When Bercovici and Carol Zee, the dancer she’d recruited to run the program, saw a crowd forming outside the studio, they assumed they’d come to apply for housing in another part of the building. But they were there to sign up for Everybody Dance.

“We started out with 35 children and 12 classes a week,” she said. The following year there were 70 to 80 classes weekly, and today there are six studios in the city serving roughly 2,200 students, many of them paying just $7 monthly for daily instruction.

Some of Bercovici’s dance students attended a school called Camino Nuevo Charter Academy, and Bercovici saw no good reason not to start her own charter school, one with high academic standards and ballet, jazz and contemporary dance. L.A. Unified wasn’t immediately sold, given Bercovici’s complete lack of educational experience. But she’s persistent, and they started small and grew, eventually moving from the MacArthur Park area to the campus of Logan Elementary in Echo Park, where there were some empty buildings.

“Liza is the special sauce,” said Principal Rhonda Czapla Sivaraman. “She is so passionate about our mission — getting children opportunities in art, not to make them artists, but to make themselves better.”
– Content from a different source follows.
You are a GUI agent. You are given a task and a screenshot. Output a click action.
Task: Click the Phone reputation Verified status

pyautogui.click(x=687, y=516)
When I visited recently, the commitment of teachers was clear. I saw sixth-grade humanities instructor Amanda Arguello write her cellphone number on the blackboard and tell students to call her after school if they had questions about homework. In seventh-grade history class, teacher Brent Walmsley — who lost his job at LAUSD when funding cuts forced layoffs — said Gabriella Charter is free of the divisive politics that are common in large school districts, and it really is all about the students.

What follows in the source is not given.